[Surreale. Senza parole grosse e punti esclamativi. Drammaticamente notturno]

[…] Racconterò la vera storia di una donna paranoica innamorata di una carriola che riveste successivamente tutti gli attributi della persona amata, il cui cadavere è stato a suo tempo trasportato su di essa. Finalmente, la carriola si reincarnerà e diventerà carne. Per questo il mio film si intitolerà La carriola di carne. Raffinati o no, tutti gli spettatori saranno obbligati a partecipare al mio delirio feticista, perchè si tratta di un caso rigorosamente vero che sarà narrato come nessun documentario saprebbe fare. […]

Salvador Dalì,

DIARIO DI UN GENIO.

Bisognerebbe avere quella tolleranza metodologia delle vecchie abbigliate di nero, per piegare i foulard notturni umidi di incubi con la forma delle macchie di Rorschach e la consistenza dei film di Terence Fisher.
Sospesa dentro le parabole e i lembi di una pompa di benzina. Le luci al neon rotte. Lampeggiano. Mi verrebbe da ridere anche adesso per il ricordo di uno di quei film di omicidi e cellophane.
Indosso nella mente una parola e poi un’altra.
[servirebbe un coro in lontananza o un déjà-vu, ma senza il bisogno di tedio. Una colonna sonora rigorosamente sulle ombre, per lasciare l’impronta del culo sul cofano della macchina aspettando il momento saporito].
L’odore della benzina mi squadra per traverso. Traduco i volti illuminati dai fari.
[servirebbe piegare di poco la mia testa trovare un nano rosso ballare impaziente fuori tempo con le mani sul terriccio unto, senza dado, senza acqua].
Poggiata, sulla vernice scrostata.
[qualche monogramma è andato perduto, trangugiato.

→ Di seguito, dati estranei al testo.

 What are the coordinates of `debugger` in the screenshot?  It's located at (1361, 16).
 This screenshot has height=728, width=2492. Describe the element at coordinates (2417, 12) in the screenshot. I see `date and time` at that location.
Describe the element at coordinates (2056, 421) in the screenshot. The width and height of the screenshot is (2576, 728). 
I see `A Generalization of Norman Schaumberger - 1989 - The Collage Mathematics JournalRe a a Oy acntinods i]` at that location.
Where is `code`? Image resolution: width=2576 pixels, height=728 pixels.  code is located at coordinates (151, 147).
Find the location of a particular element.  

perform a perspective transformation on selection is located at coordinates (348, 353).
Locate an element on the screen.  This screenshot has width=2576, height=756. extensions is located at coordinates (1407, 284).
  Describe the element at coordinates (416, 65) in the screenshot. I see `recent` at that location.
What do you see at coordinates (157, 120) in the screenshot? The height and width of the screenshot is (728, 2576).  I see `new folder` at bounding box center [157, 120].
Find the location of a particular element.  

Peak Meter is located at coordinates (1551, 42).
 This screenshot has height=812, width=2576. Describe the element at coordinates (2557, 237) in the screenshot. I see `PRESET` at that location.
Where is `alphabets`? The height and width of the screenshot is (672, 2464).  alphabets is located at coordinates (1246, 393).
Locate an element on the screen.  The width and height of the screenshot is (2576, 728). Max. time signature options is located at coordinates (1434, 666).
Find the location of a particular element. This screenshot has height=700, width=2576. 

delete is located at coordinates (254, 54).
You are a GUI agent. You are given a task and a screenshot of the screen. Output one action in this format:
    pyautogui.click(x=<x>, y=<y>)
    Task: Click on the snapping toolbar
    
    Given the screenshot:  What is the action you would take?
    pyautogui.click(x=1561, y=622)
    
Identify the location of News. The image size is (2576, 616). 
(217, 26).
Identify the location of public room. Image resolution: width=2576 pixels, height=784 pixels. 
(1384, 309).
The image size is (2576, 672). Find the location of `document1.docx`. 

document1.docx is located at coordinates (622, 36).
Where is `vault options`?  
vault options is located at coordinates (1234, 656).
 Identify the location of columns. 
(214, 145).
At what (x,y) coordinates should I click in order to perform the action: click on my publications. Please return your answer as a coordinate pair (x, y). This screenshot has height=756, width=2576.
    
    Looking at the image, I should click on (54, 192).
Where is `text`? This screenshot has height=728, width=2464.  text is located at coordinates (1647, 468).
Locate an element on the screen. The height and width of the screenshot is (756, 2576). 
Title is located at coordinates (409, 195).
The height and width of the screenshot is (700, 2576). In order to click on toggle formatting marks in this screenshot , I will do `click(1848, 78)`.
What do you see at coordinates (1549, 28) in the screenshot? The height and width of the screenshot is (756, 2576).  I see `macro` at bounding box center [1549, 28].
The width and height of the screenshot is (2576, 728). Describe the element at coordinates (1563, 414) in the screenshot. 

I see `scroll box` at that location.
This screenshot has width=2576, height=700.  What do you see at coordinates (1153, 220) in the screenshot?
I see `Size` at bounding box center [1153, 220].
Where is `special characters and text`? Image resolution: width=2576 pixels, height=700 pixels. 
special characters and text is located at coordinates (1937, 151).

Non importa. Non ho mai avuto fede nei vocaboli sulle pagine dei bigini. Le carte di credito, le tasse, lo smalto rimasto sulle unghie. Qualche puttana rossa accanto alla pietra miliare guarda con occhi da frombola]
Lego in un ricciolo il principio del naso, faccio cipiglio e rido dentro, tutto è già liberato. Dove finisce il furore, quando si libera sbadato? dove comincia esattamente il naso?
[servirebbe un pubblico guardone accovacciato sul prato. Mi seminerò in una stanza mestruata a osservare pastelli a olio marchiare cuori in recinti e bamboline  pornografiche. Bisognerebbe lasciare correre gli sportelli sbattuti, i piedi pestati e i barbagianni da sottobosco. Il mio bagaglio di chiavistelli e collere madide. Guarda, guarda, dietro la curva, un coniglio bianco!]
Sullo schermo del sorvegliante, si tratteggia un sorriso.
[servirebbe una narrazione breve. Un paltò, una tappezzeria simile a un divano, i piedi scalzi, tre stramberie, la lentezza ruffiana]. Lo scontrino nella tasca. Le noci nel sacchetto.